March 4, 2013
'New face' of engineering works on Cornell Tech
When the Cornell NYC Tech campus site on Roosevelt Island is dotted with buildings and students, Abena Sackey Ojetayo '07, M.Eng. '09, will be able to say she helped make it happen.
The American Society of Civil Engineers has recognized the accomplishments of Ojetayo, an engineer with Cornell Facilities Services, by naming her to its list of 2013 New Faces of Civil Engineering, which highlights promising under-30 engineers.
These engineers, the ASCE website states, "exhibit leadership, technical prowess, confidence, curiosity, integrity, sound judgment and a positive attitude."
Ojetayo was surprised and pleased when she received word of the honor, and also encouraged, because "I didn't exactly do a lot of the typical civil engineering stuff.

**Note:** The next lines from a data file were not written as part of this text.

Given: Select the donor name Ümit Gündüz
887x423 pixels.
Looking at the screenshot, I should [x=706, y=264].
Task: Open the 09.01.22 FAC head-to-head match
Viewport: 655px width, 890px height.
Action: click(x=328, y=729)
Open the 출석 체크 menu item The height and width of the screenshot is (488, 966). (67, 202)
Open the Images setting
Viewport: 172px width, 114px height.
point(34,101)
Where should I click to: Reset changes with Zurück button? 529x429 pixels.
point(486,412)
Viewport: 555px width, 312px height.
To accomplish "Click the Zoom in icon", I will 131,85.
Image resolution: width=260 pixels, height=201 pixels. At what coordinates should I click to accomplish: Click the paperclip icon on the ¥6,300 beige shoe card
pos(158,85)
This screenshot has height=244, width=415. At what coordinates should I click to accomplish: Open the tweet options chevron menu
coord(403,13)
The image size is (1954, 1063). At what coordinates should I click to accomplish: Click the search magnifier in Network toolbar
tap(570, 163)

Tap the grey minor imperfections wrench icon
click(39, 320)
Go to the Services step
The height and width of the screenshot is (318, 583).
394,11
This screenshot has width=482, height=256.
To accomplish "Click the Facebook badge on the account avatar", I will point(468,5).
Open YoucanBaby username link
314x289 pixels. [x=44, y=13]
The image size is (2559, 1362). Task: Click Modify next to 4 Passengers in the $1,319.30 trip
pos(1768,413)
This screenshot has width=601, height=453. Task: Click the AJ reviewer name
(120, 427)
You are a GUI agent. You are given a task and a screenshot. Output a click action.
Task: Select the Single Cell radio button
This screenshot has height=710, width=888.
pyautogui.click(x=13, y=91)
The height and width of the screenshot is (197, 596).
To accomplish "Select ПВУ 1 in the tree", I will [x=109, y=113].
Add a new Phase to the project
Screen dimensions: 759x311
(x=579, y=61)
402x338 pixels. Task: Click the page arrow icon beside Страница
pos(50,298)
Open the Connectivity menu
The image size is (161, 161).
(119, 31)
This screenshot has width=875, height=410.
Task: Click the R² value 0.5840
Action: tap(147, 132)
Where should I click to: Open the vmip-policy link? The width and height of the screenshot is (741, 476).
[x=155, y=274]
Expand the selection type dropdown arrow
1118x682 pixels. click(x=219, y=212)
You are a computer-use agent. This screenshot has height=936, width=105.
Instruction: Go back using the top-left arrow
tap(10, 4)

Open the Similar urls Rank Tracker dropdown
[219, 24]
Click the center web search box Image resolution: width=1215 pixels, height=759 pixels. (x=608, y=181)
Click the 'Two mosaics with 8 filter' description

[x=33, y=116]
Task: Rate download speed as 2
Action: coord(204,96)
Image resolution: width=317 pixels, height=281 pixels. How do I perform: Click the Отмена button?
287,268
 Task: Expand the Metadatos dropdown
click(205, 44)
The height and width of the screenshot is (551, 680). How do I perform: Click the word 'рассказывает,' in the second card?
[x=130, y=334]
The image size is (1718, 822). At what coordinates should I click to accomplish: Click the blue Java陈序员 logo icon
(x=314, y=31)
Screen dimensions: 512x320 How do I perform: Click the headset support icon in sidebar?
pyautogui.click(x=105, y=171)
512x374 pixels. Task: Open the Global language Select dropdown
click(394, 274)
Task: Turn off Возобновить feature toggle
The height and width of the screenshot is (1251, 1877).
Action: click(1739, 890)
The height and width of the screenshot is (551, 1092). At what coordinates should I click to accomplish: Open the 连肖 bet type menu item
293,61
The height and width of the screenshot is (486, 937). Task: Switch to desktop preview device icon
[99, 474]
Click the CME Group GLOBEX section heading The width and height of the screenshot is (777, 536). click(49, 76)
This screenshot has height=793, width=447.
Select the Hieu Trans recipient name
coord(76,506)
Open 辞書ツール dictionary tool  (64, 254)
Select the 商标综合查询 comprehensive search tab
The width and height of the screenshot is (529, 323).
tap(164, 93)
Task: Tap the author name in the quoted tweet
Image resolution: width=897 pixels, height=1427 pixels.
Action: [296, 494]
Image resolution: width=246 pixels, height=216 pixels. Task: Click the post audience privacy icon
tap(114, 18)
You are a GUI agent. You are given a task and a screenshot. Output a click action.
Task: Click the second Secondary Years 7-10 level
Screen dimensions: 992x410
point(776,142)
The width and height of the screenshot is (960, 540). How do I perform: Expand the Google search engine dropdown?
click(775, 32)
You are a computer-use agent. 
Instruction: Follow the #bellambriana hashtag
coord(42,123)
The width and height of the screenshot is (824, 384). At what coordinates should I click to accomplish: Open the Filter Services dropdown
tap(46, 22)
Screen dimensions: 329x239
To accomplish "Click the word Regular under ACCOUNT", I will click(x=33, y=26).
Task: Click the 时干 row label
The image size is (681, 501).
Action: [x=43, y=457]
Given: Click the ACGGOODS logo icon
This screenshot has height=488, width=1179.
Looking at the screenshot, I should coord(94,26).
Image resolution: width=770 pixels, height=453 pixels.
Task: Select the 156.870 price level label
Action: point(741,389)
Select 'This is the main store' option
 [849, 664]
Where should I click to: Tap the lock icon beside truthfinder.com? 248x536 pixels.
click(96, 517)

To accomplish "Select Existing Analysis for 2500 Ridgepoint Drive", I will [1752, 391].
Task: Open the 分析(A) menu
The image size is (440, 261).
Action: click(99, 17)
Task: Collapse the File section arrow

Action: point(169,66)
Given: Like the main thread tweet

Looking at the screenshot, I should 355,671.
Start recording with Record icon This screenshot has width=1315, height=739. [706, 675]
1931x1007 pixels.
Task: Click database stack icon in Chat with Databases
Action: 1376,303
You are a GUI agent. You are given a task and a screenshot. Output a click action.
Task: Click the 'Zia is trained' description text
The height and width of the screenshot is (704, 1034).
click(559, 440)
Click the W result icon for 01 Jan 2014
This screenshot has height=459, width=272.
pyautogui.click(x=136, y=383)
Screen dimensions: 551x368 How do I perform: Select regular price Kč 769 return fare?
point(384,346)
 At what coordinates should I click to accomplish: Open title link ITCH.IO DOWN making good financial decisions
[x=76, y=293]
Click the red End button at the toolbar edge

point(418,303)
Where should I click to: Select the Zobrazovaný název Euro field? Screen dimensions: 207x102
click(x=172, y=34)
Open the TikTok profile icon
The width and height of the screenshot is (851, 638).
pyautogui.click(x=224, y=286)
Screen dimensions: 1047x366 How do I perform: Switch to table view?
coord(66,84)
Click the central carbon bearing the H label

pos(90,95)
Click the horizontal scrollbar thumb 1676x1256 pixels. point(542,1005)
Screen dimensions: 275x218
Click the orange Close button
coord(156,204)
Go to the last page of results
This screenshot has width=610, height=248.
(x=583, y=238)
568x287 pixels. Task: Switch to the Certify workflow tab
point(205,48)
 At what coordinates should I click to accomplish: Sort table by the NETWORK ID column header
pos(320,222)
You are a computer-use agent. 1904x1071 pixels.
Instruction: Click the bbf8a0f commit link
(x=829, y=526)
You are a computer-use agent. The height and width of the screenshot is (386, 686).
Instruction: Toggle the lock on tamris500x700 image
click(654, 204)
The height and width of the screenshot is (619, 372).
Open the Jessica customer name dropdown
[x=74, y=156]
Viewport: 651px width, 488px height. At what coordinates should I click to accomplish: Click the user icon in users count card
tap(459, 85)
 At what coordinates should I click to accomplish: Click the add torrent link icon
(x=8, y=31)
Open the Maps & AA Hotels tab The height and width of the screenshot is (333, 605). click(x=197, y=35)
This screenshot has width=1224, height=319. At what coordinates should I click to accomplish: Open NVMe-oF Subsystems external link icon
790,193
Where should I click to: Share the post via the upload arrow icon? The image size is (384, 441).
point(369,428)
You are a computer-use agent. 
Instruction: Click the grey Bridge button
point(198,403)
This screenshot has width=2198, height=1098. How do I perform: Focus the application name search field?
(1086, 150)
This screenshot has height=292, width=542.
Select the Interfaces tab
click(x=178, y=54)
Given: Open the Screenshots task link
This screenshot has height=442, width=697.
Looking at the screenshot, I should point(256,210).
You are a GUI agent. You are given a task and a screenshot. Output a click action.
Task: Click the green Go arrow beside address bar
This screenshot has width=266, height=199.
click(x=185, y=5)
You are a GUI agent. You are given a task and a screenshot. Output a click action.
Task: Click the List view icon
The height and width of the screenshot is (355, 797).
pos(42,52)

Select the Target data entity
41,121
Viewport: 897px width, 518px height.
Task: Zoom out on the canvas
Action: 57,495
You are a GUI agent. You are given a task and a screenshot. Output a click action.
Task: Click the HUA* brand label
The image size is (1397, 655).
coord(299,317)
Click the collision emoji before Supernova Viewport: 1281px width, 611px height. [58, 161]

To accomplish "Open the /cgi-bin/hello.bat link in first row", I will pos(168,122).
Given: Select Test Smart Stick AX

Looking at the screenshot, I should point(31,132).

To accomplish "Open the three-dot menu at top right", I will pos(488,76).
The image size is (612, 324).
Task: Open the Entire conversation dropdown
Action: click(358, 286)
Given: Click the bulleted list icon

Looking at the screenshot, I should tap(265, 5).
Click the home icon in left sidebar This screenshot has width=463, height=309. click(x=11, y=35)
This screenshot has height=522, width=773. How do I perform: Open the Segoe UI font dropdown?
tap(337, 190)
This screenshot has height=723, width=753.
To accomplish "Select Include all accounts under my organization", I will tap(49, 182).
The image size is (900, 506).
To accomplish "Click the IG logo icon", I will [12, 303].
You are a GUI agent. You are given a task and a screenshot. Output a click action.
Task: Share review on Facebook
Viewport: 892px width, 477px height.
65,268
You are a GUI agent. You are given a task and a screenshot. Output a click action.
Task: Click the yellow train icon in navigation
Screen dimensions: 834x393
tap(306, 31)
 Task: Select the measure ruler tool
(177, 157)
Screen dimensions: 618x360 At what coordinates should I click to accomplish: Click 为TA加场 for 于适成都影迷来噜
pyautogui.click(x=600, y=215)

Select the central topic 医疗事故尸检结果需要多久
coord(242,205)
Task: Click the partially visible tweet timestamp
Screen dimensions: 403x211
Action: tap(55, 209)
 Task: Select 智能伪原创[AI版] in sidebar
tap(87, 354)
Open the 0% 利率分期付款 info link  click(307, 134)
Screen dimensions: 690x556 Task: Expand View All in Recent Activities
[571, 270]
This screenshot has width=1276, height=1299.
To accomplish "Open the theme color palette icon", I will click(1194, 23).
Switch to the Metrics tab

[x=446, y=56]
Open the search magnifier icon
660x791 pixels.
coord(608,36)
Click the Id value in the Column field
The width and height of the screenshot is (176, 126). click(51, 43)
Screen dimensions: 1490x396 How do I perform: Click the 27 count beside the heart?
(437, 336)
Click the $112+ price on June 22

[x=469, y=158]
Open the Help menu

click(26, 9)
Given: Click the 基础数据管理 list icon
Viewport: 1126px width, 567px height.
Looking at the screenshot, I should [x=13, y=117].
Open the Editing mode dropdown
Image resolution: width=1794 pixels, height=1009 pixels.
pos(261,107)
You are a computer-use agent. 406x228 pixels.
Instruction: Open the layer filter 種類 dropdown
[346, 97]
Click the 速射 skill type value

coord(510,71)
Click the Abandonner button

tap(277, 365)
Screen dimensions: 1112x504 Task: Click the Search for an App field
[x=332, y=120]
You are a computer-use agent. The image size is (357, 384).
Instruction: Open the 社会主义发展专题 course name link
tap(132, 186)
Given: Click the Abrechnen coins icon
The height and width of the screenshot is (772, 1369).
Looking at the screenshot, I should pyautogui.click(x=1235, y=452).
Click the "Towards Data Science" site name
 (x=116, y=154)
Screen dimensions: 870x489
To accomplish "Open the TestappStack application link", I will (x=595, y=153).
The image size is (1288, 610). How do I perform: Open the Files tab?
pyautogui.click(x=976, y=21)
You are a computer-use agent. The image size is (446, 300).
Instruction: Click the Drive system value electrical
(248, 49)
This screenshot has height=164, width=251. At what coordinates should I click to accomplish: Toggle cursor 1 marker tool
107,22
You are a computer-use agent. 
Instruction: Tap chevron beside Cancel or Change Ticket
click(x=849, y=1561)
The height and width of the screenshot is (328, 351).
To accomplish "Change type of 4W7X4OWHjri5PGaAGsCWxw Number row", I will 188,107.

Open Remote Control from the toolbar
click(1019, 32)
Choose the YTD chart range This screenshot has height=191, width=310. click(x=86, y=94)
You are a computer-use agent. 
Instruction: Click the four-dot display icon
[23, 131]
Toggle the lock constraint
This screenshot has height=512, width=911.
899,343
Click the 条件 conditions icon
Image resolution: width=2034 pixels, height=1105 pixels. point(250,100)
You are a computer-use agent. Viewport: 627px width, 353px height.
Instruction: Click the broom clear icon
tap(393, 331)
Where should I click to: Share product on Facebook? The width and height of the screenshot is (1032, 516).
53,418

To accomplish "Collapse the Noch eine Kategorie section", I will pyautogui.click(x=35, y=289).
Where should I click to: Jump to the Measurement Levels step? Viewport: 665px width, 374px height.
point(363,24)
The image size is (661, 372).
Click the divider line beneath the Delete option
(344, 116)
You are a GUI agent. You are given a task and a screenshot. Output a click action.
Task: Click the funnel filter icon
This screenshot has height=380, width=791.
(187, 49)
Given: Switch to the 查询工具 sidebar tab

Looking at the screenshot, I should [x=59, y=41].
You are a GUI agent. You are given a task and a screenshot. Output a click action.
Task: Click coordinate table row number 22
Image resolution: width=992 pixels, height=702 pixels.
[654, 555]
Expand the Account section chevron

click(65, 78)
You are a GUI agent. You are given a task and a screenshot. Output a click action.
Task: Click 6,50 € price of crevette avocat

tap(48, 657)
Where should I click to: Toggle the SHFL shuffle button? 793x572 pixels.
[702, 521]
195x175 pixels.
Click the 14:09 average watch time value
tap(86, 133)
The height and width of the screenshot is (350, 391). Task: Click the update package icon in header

I just pursued opportunities that I was passionate about even if engineering was not the focus."
Beginning as an undergraduate, Ojetayo blazed her own path. She graduated with an independent major in civil engineering with a concentration in sustainable development. She studied abroad in Cephalonia, Greece, working as an infrastructure planner on a community redevelopment project.
She earned her M.Eng. in engineering management through Cornell's Employee Degree Program while working as an assistant director in the Diversity Programs in Engineering office. In 2010 she left Ithaca for a job in Nigeria working on the Anam City project, where she managed a team master planning a model sustainable city.
Soon after, Ojetayo, now a newlywed, decided to return to the U.S., and eventually to Ithaca, upon her hire in early 2012.
Ojetayo works in the energy and environmental engineering section of facilities services. For Cornell Tech, she and her supervisor, Steve Beyers, serve on the project management team for site development of the tech campus, which includes site utilities and energy services, civil works and landscaping.
With a compressed schedule and aggressive sustainability goals, Ojetayo calls the work both challenging and rewarding.
Her previous work on sustainable development for small cities helped prepare her for the challenges of site-wide planning. The tech campus provides an opportunity for engineers, architects and project managers to plan an efficient living-learning environment from the ground up -- no retrofitting or rehabbing mistakes of the past.
Ojetayo also points out that the Cornell Tech project involves many stakeholders, from faculty, alumni and students, to the Roosevelt Island community and New York City at large. As one of the owner's representatives, her role is to help manage the project within the spirit, intent and mission of Cornell.
"When [Kent Fuchs] was the engineering dean when I was a student, he would always emphasize that engineers are leaders first. They are problem solvers, and they can be anywhere in society … It was really good to be trained up in that environment, and I am blessed to now work with and be mentored by other engineers that embody that very principle."